When I was ten years old, I watched The Godfather series with my Dad. To this day, no other movie has had a deeper or more lasting impression on me. Did I believe that Michael Corleone understood the secrets of the dark side of humanity? Was my perception of the reality I was born into so lackluster that I believed the world of organized crime offered a more exciting alternative? All I know is that three months later, when my father asked me what I was going to do when I grew up, without a moment’s hesitation I replied: “I’m going to live in the mountains, and work for the Mafia.”
In other words, I had already inherited one of my father’s strongest personality traits.
I would describe my father as a modern-day outlaw, meaning that he preferred to live outside the confines and boundaries of society’s rules rather than within them. While it could be noted that he paid a certain price for that decision, it could also be said that he lived a life of freedom far in excess of what other men of his time did.
At the same time, I see ways in which he severely limited himself, chief among them the fact that he adhered to the unspoken rules of the architecture of power that to this day remains an underpinning of our society. While I can no longer ask him why he did this, one very obvious reason does stand out: as a man, those rules worked very much to his advantage, and afforded him more freedom than if he were to give them up.

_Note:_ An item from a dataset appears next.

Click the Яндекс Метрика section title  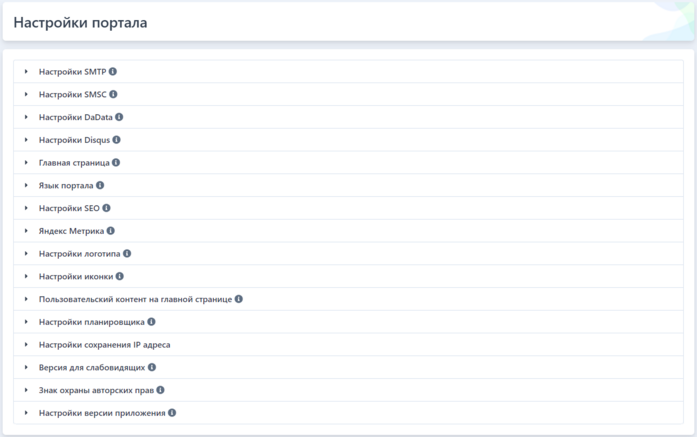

Regardless of the level of consciousness brought to bear on his decision, my father could not have known that one day he himself would be betrayed by the very same invisible social structure that he himself helped to uphold. As he moved further and further into Dementia, and his hold on reason and productivity gave way, that structure had no further use for him, even though he came from the demographic that helped build this continent after World War II. In this way, my father found himself within the orbit of the powerless, abandoned by the very people who had once benefited from his position of privilege.
The people of past and present generations could have slowly helped to dismantle the power imbalances inherent in the Patriarchal system, but instead, chose and still choose to be silent co-conspirators of a system that in the end, hurts, and quite possibly will destroy, us all.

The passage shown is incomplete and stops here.